Ohne Schnecken

Matmos spielten im Kino Babylon „Soundporträts“ ihrer Ikonen. Das Publikum hielt sich begeistert die Ohren zu

Das Vorhaben scheint nicht nur ungewöhnlich kopfstark, sondern regelrecht anmaßend: Die Biografien sexuell devianter Kulturikonen in Popsingle-kurzen, nun ja, „Biotracks“ zu vertonen, daran haben sich Matmos, das Traumpaar der Experimental-Electronica aus San Francisco, auf ihrem vor kurzem erschienenen Album „The Rose Has Teeth In The Mouth Of A Beast“ gewagt. Die Gefahr, dass sich die mit diesen „Soundporträts“ Geehrten – Ludwig Wittgenstein, König Ludwig II. von Bayern, Larry Levan – im Grab umdrehen, nahmen sie in Kauf. Im Babylon-Kino wollten Drew Daniel und Martin C. Schmidt am Donnerstag nicht nur die Musik dieses Albums, das als bislang zugänglichstes, ja sogar poppigstes Matmos-Werk gelobt wird, präsentieren, sondern auch dessen samplingorgienhafte Entstehung visualisieren.

▸ **Aufgabe**: Zitiere aus dem Bericht über das Matmos-Konzert wörtlich die Stelle von „Das Vorhaben scheint“ bis einschließlich „samplingorgienhafte Entstehung visualisieren.“.

▸ **Die Daten**:
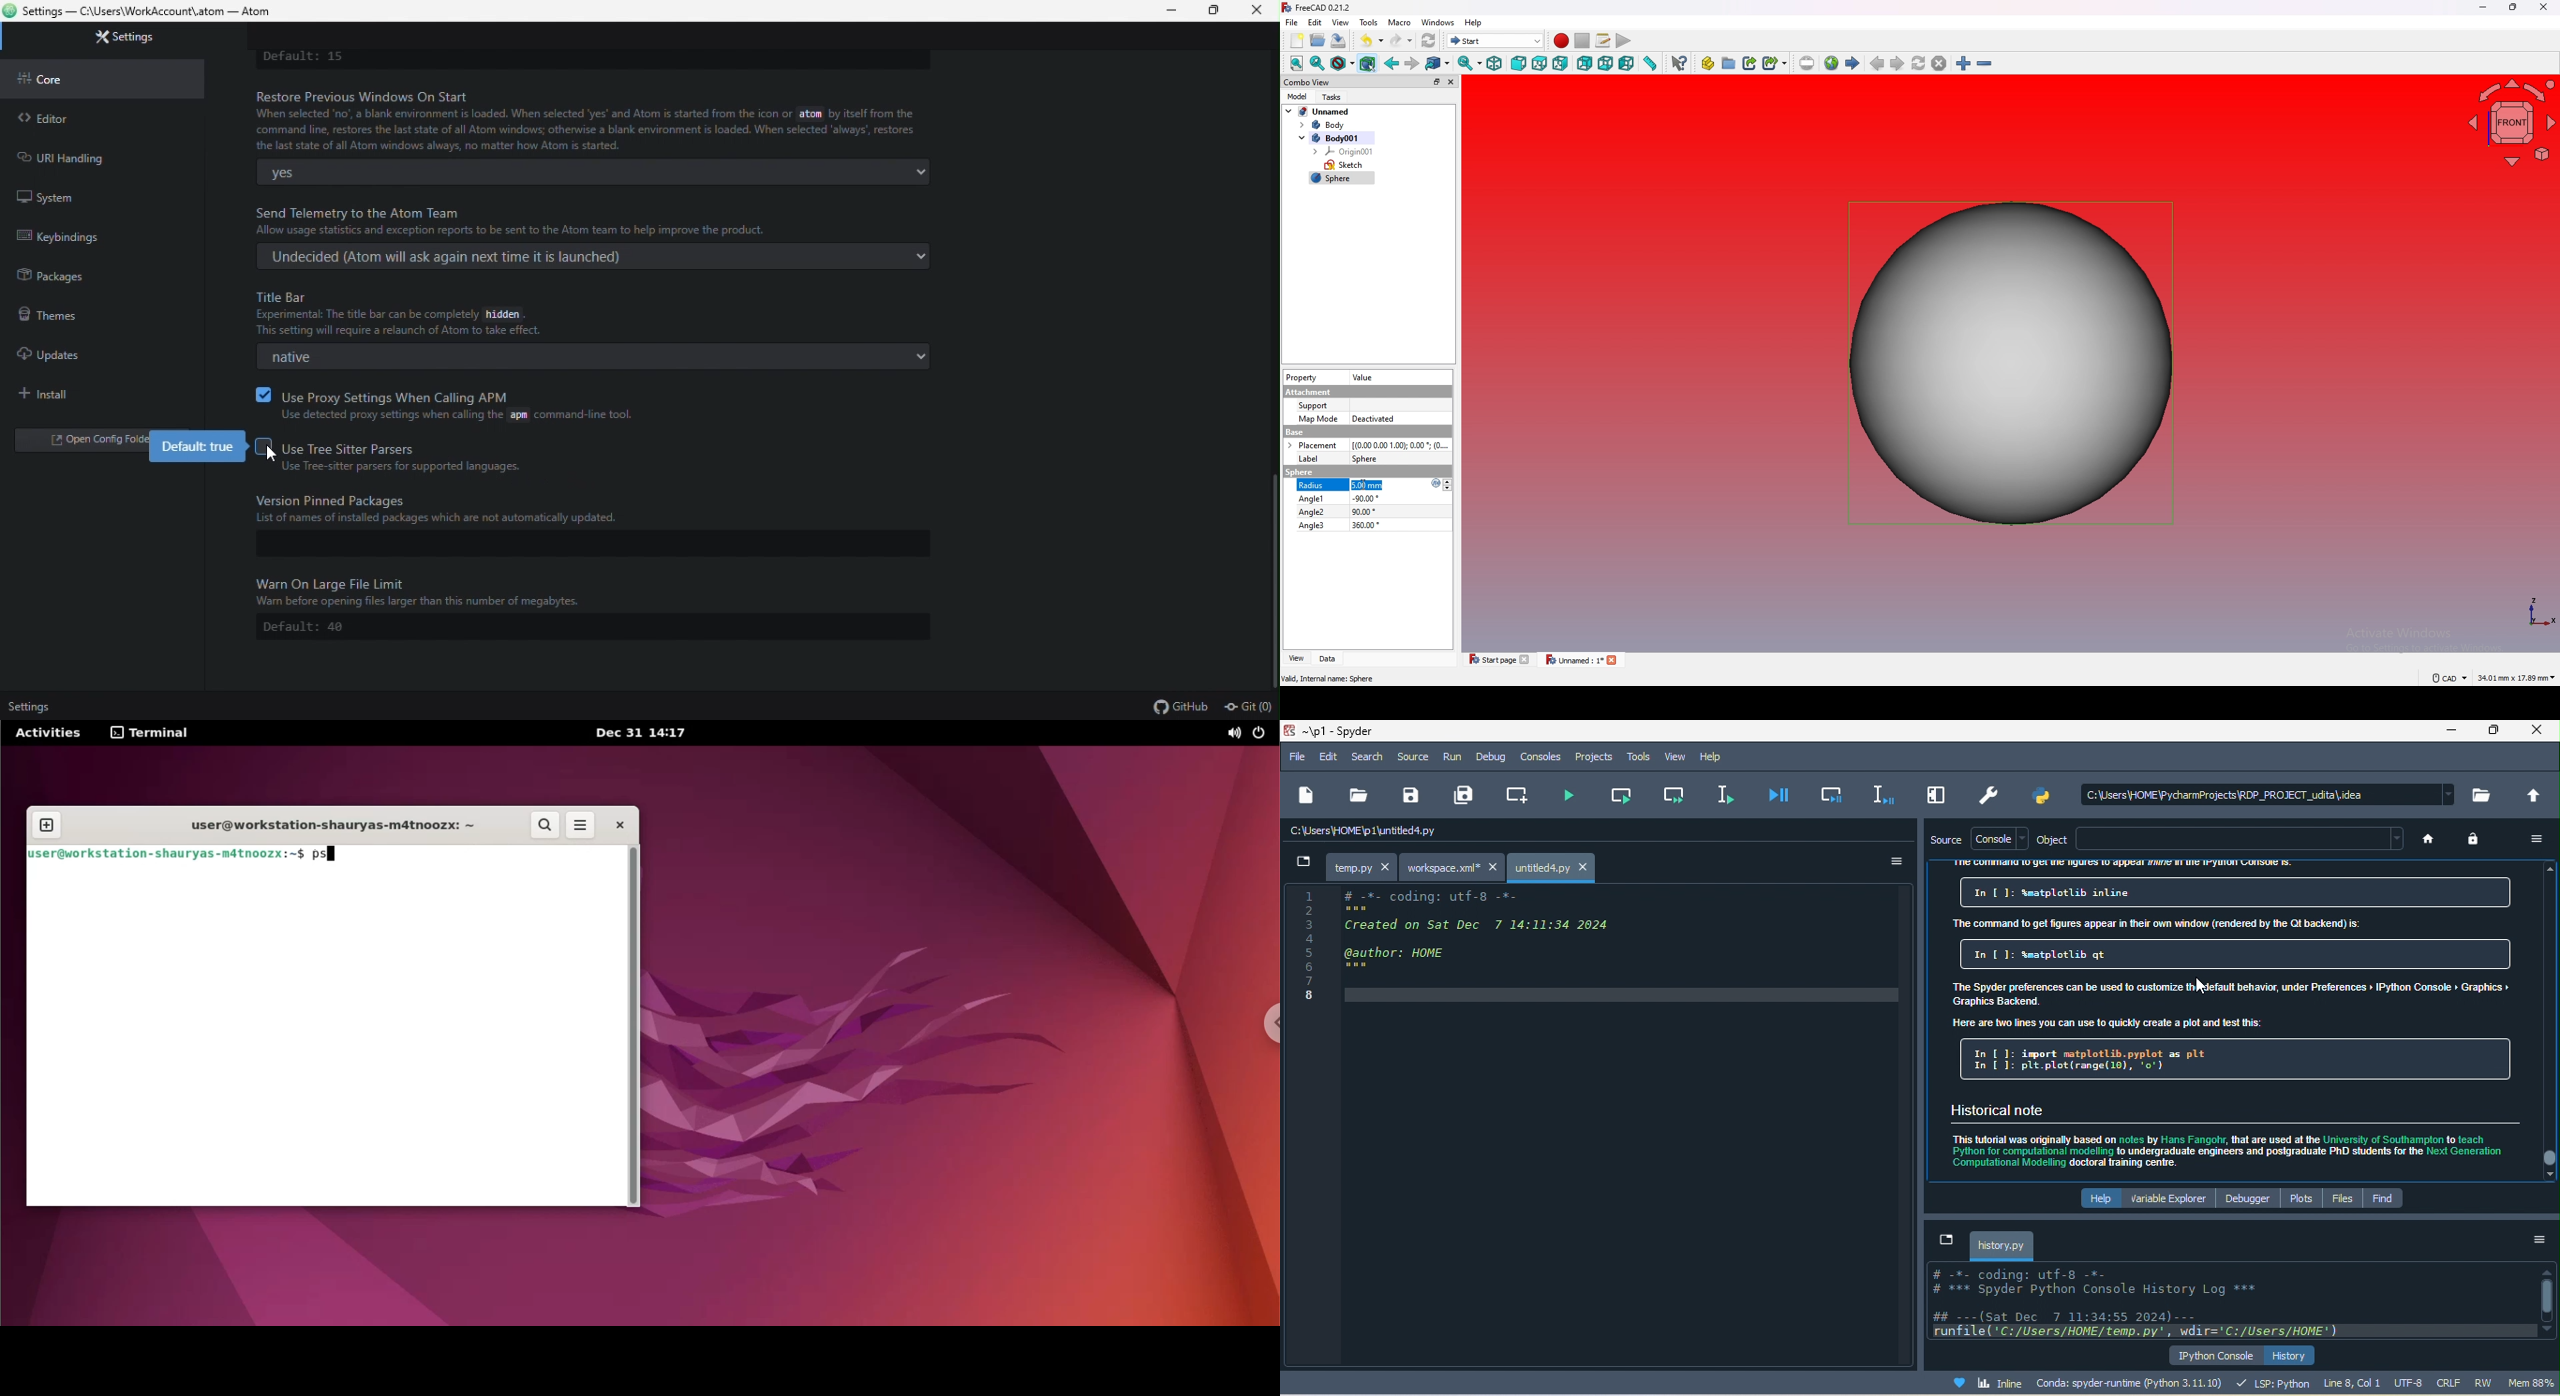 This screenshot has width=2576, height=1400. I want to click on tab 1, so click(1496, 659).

▸ **Lösung**:
Das Vorhaben scheint nicht nur ungewöhnlich kopfstark, sondern regelrecht anmaßend: Die Biografien sexuell devianter Kulturikonen in Popsingle-kurzen, nun ja, „Biotracks“ zu vertonen, daran haben sich Matmos, das Traumpaar der Experimental-Electronica aus San Francisco, auf ihrem vor kurzem erschienenen Album „The Rose Has Teeth In The Mouth Of A Beast“ gewagt. Die Gefahr, dass sich die mit diesen „Soundporträts“ Geehrten – Ludwig Wittgenstein, König Ludwig II. von Bayern, Larry Levan – im Grab umdrehen, nahmen sie in Kauf. Im Babylon-Kino wollten Drew Daniel und Martin C. Schmidt am Donnerstag nicht nur die Musik dieses Albums, das als bislang zugänglichstes, ja sogar poppigstes Matmos-Werk gelobt wird, präsentieren, sondern auch dessen samplingorgienhafte Entstehung visualisieren.